However, we do not agree with the County Court that the trial court erred in withdrawing from the jury’s consideration, the theory of nuisance as a separate ground of recovery. Upon the present record, the nuisance, if any, in this case, was a nuisance growing out of negligence (McFarlane v. City of Niagara Falls, 247 N. Y. 340; Delaney v. Philhern Realty Corp., 280 N. Y. 461). It was not “an 4 absolute ’ nuisance, involving the creation of a noxious or hazardous condition irrespective of negligence ” (Morello v. Brookfield Constr. Co., 4 N Y 2d 83, 90 ; see, also, Dixon v. New York Trap Rock Corp., 293 N. Y. 509). The term “ absolute nuisance ”, as used in this context, means an invasion of another’s use and enjoyment of his premises brought about by the “ intentional and unreasonable ” conduct of the defendant (Restatement, Torts, § 822). It is obvious in the present case that the defendant did not intend to have the vapors escape and did not intend to have them invade the plaintiffs’ premises. Neither was the invasion a result so “substantially certain” to follow from the defendant’s conduct that the defendant is chargeable with having intended it (Restatement, Torts, § 825). The operation of the chemical plant, the defendant’s intentional activity, was not of itself a nuisance. It was not shown by the proof to be an unreasonable activity, that is, an activity which the defendant should not have engaged in at all, either because of the degree of danger or noxiousness inherent in it or because of its unsuitability in the locality (Restatement, Torts, §§ 826-831). The case is simply one of a mishap which occurred in the course of carrying on a lawful and reasonable enterprise. The defendant could be held liable therefor in nuisance only upon a finding of negligence in causing or allowing the mishap to occur.

Where a nuisance arises solely from negligence, nothing is gained by submitting the case separately on the theory of nuisance (Morello v. Brookfield Constr. Co., supra). The liability of the defendant depends upon a finding of negligence and, if negligence is found, a recovery can be had on that ground; nothing of value is added by going through the circuitous process of making the finding of negligence the basis of a further finding of nuisance.
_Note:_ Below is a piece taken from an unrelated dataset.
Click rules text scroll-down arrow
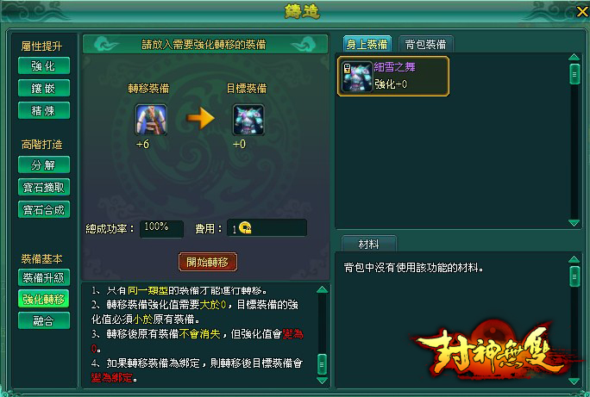This screenshot has height=397, width=590. pos(322,381)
Neither is anything added to the plaintiffs’ case by invoking section 1530 of the Penal Law. That section defines a public nuisance for the purpose of criminal prosecution as ‘1 unlawfully doing an act, or omitting to perform a duty, which act or omission ” annoys, injures or endangers others in specified ways. The key word in the section is the word ‘ ‘ unlawfully ’ ’. The section applies only to “unlawful” conduct. As has been pointed out, the intentional conduct of the defendant was not unreasonable and hence it was not unlawful. So far as the unintentional or accidental escape of the harmful vapors is concerned, there may be criminal responsibility for that on the ground of negligence, if the negligence is shown to have been of a sufficiently aggravated degree (People v. Borden’s Condensed Milk Co., 165 App. Div. 711, affd. 216 N. Y. 658). But the invoking of the criminal statute on that theory would not be of any aid to the plaintiff in a civil action, since the defendant’s liability would still rest upon a finding of negligence.
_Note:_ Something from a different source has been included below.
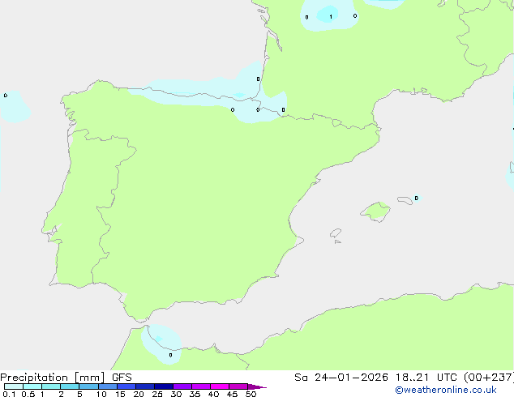Click the cyan 2 mm legend swatch
Image resolution: width=514 pixels, height=397 pixels.
[70, 386]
We therefore conclude that there was no error on the part of the trial court in withdrawing the whole question of nuisance, including the question of the applicability of section 1530 of the Penal Law, from the jury’s consideration (Morello v. Brookfield Constr. Co., supra). However, as we have already indicated, the court’s charge on the question of negligence was inadequate and the jury’s verdict was against the weight of the evidence. For these reasons, the order reversing the judgments for the defendant and ordering new trials should be affirmed, with costs.

All concur. Present.— McCubn, P. J., Kimball, Williams, Bastow and Halpebn, JJ.

Order affirmed, with costs.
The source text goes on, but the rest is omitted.